### [WORK TO BE COMPLETED]
Please copy out the listing word for word, starting with its first line and going on through the line with "The image size is (488, 349). 425,184". Leave the pictures out.

### [EXCERPTED DATA]
·····
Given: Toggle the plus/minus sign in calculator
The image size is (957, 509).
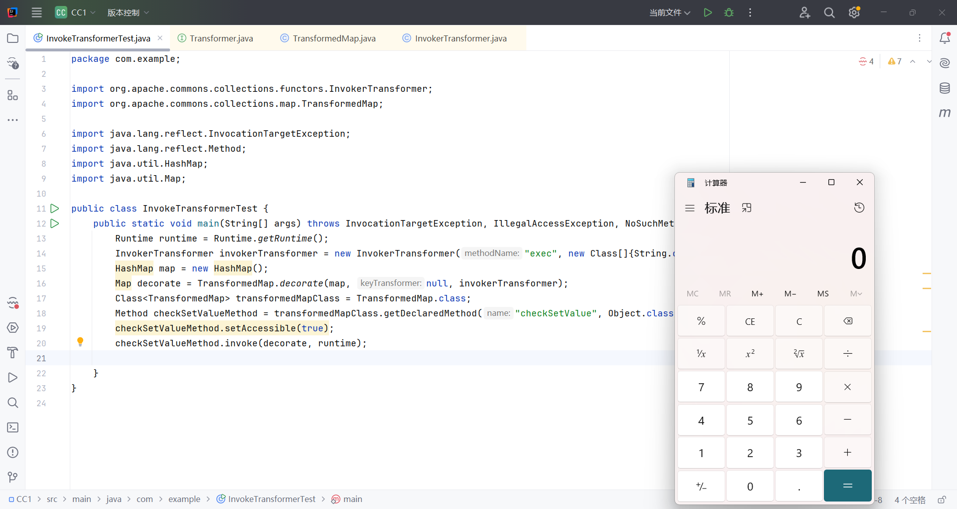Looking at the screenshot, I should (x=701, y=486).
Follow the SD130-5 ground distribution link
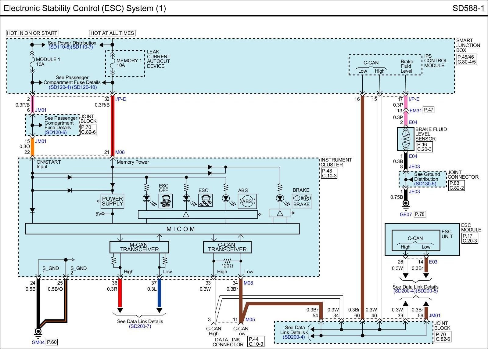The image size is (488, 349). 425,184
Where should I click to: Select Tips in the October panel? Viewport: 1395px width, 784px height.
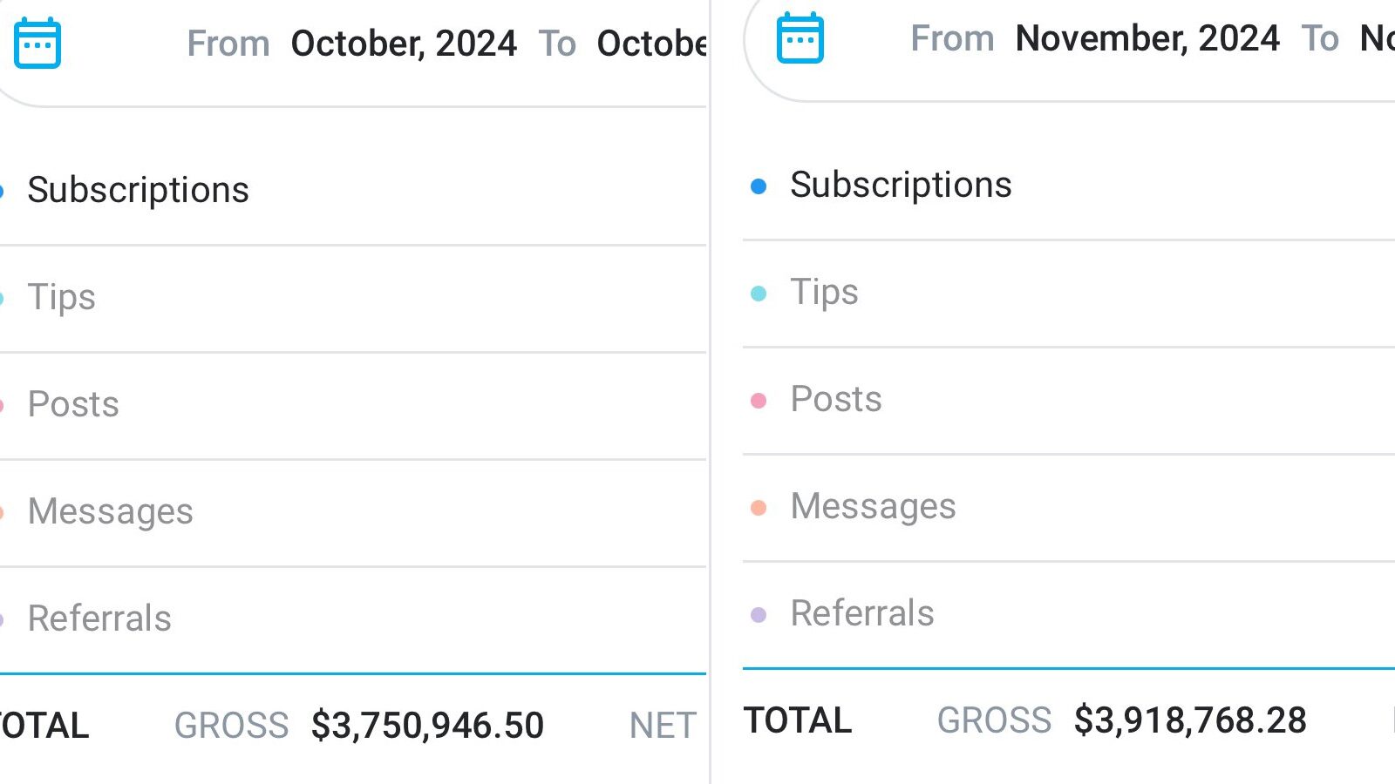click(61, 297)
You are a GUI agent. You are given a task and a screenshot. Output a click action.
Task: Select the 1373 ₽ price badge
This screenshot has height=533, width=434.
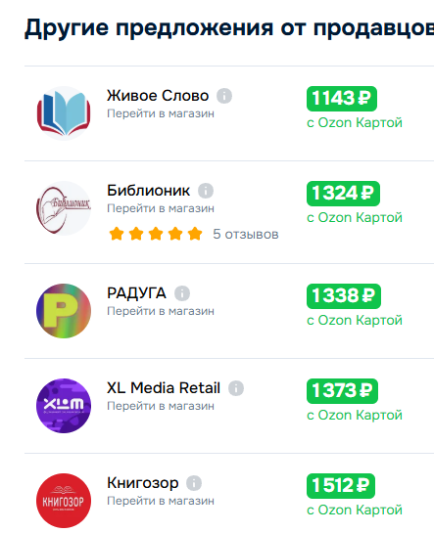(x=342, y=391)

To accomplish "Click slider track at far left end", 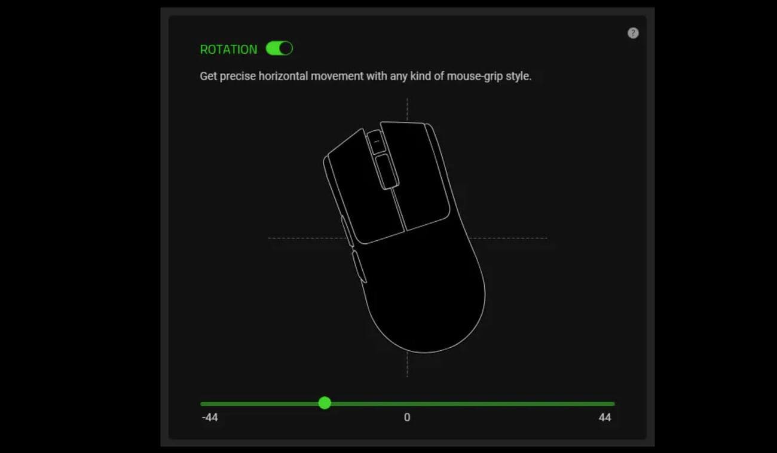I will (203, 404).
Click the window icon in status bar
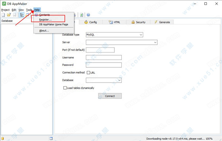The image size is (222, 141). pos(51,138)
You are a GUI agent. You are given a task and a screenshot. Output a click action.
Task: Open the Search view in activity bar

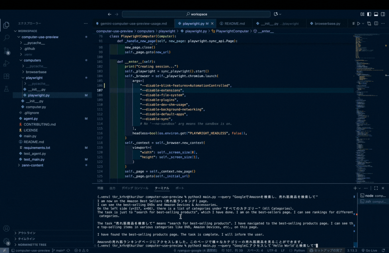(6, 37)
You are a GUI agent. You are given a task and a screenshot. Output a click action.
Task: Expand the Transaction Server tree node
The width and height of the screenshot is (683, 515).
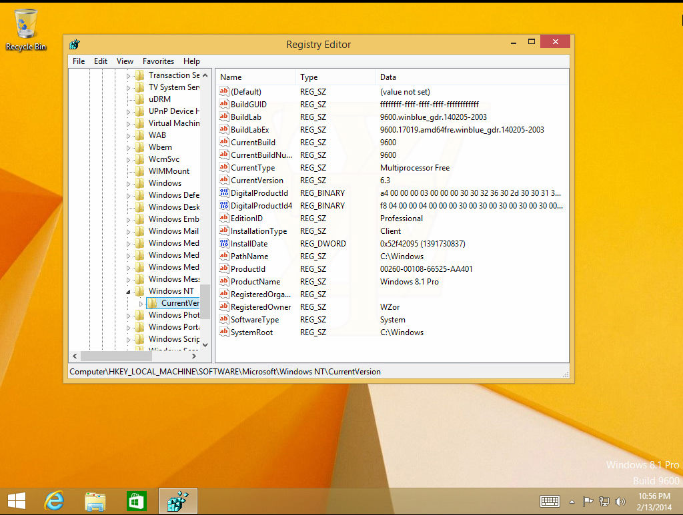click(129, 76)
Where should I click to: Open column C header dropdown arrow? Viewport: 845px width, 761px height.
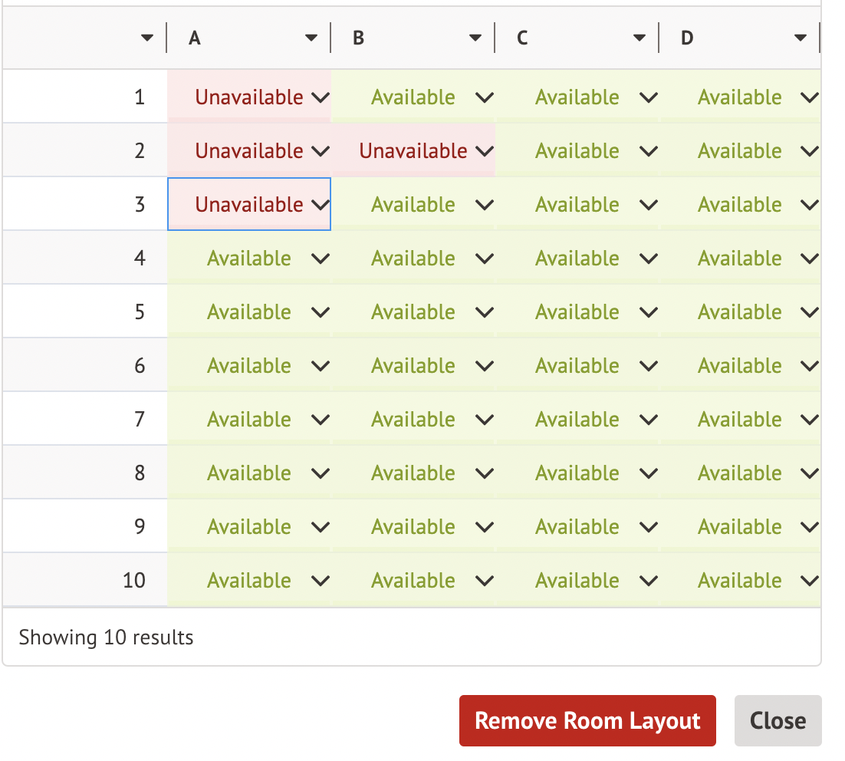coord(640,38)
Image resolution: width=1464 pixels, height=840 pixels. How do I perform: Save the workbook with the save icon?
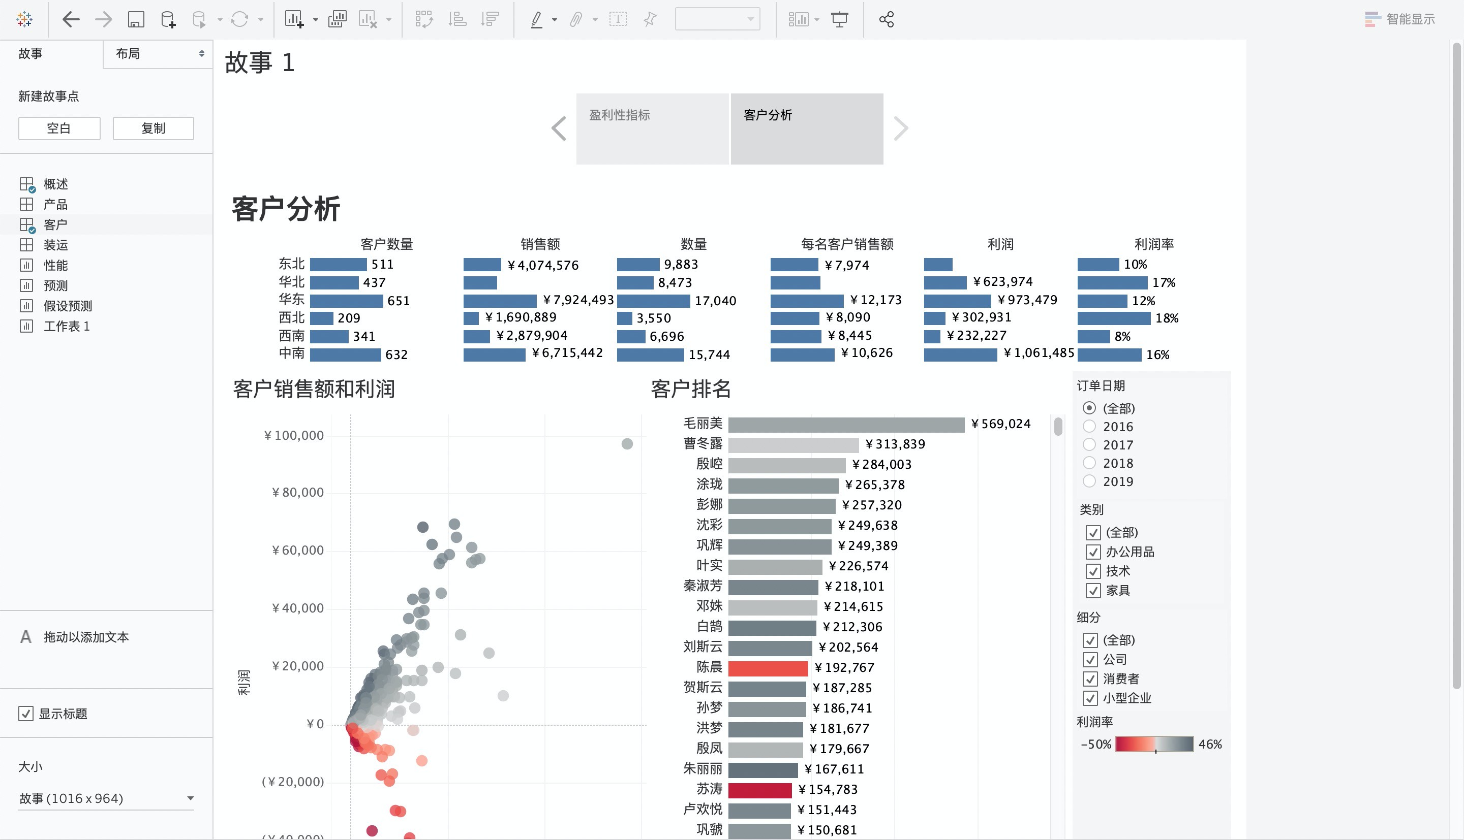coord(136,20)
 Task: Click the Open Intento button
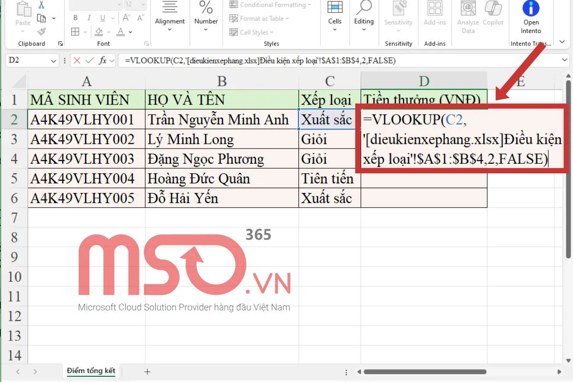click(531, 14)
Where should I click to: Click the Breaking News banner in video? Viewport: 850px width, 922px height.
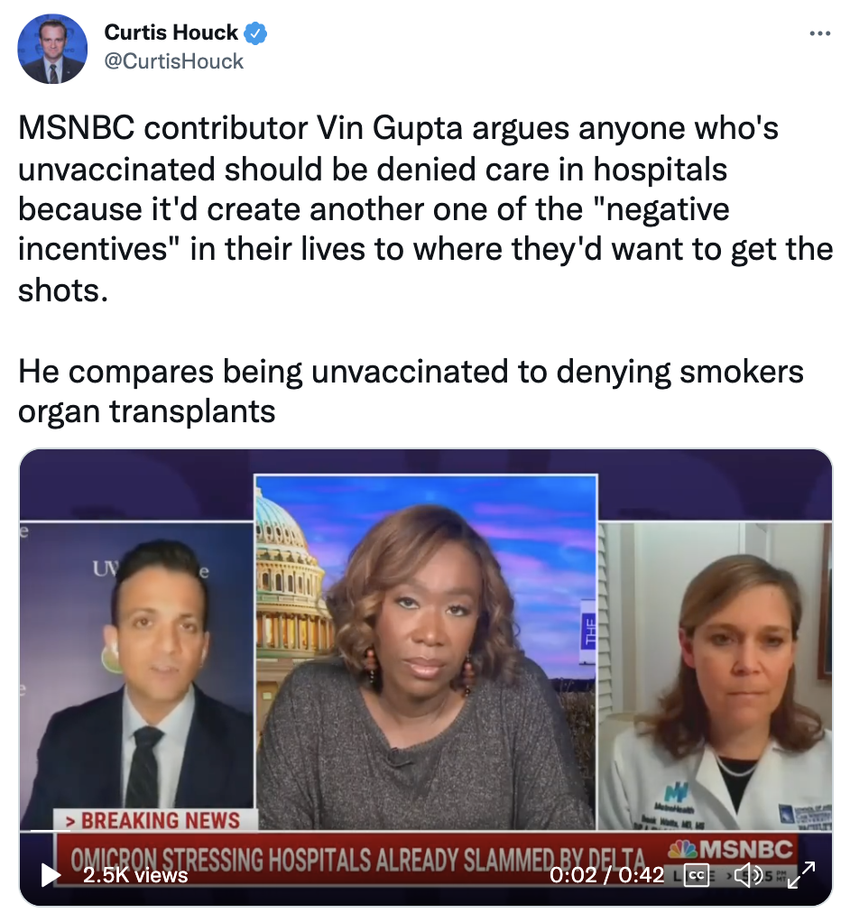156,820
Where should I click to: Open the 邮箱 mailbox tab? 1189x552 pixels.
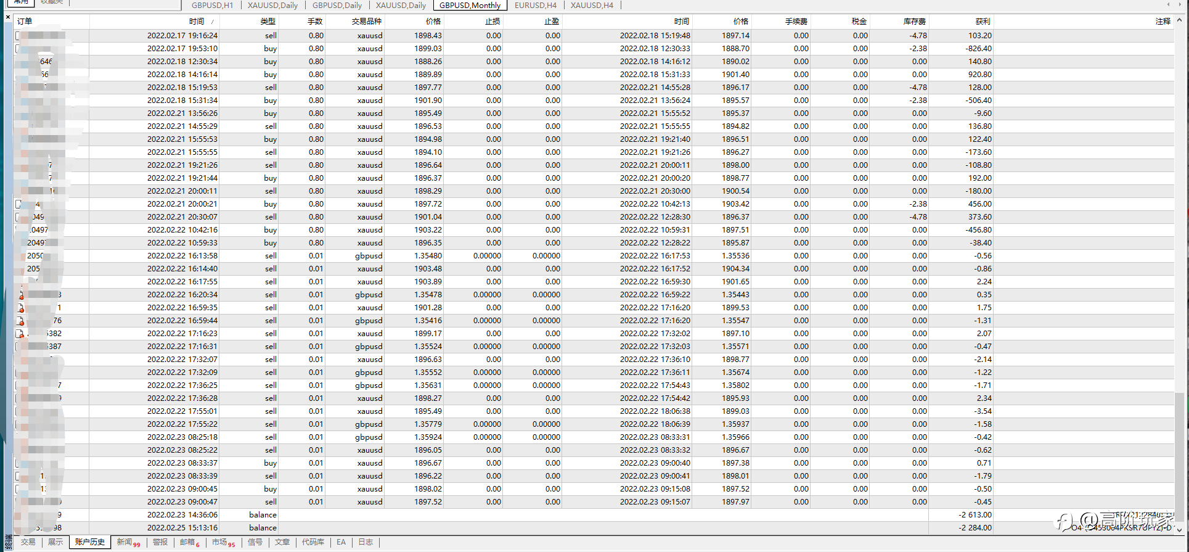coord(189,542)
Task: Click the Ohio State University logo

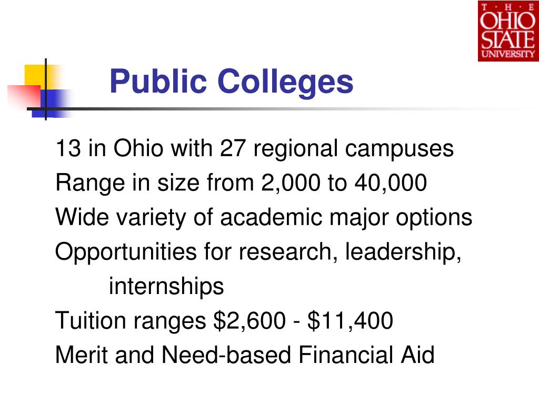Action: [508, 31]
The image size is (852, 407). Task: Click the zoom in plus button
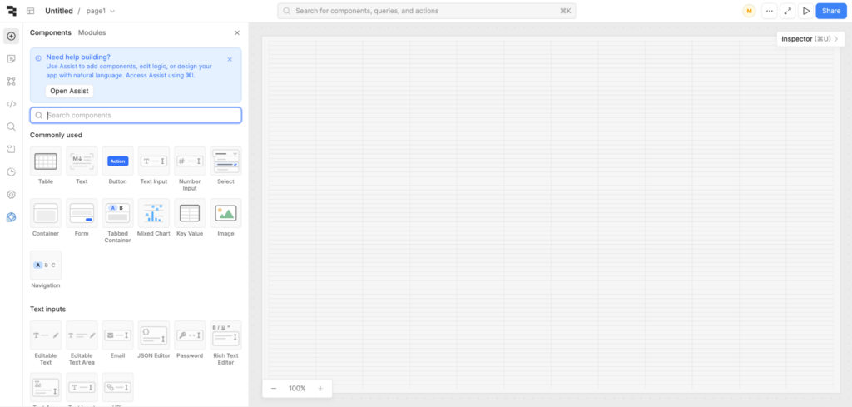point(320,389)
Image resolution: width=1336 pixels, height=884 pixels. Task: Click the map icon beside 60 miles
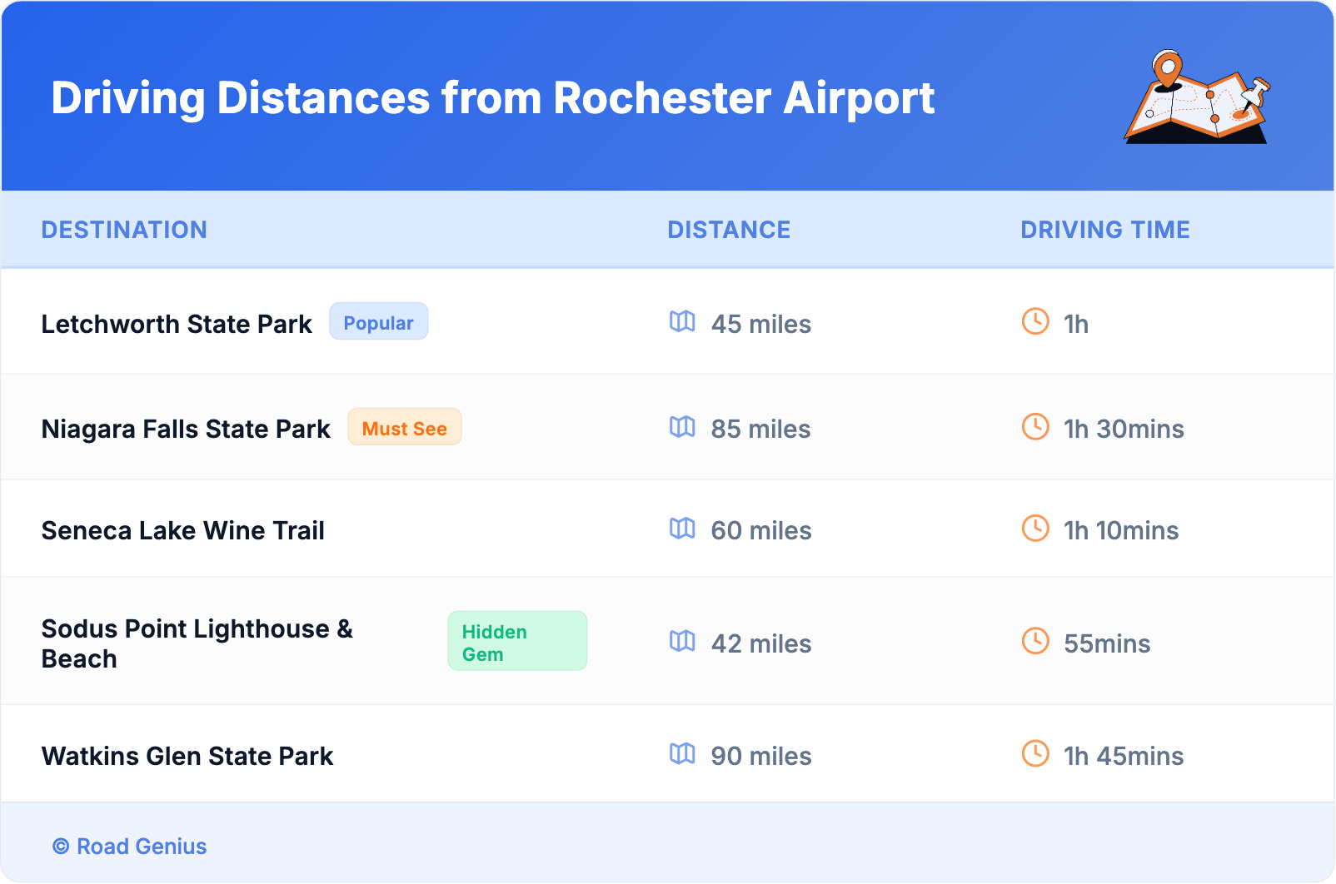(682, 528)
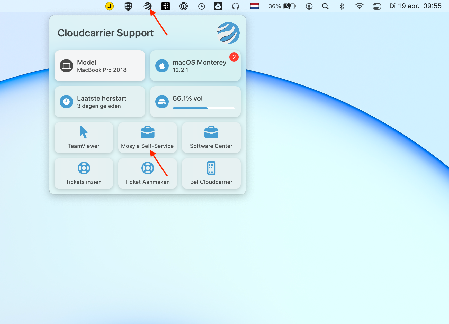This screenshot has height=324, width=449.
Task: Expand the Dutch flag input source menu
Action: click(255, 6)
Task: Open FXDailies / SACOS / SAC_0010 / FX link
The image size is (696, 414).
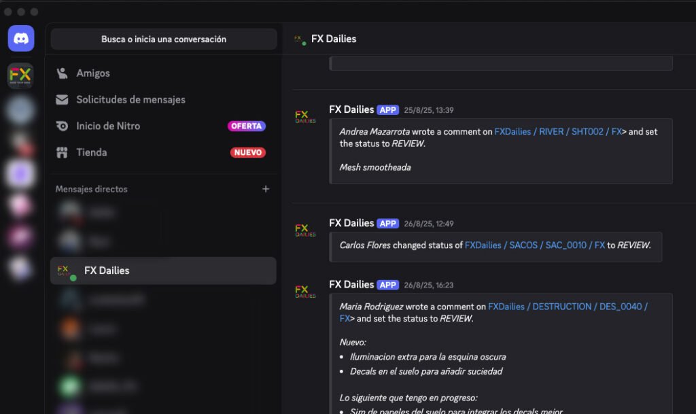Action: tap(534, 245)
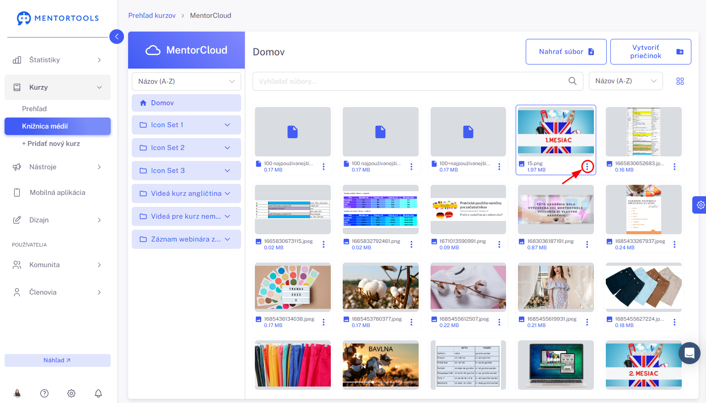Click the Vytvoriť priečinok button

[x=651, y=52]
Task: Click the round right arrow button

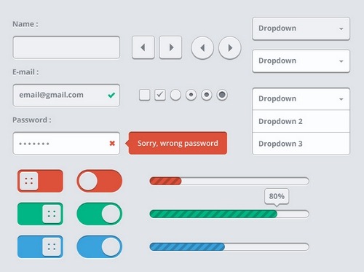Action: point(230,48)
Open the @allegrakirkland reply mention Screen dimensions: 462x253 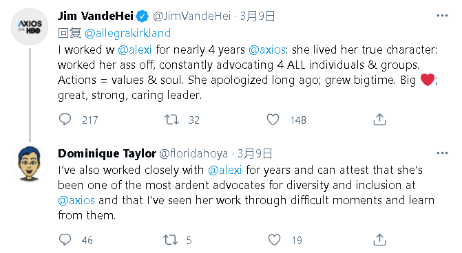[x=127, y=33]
·····
### [SOLUTION TO THE EXERCISE]
Given: Toggle the plus/minus sign in calculator
The image size is (957, 509).
Looking at the screenshot, I should (x=701, y=486).
Follow the SD130-5 ground distribution link
The image size is (488, 349). 425,184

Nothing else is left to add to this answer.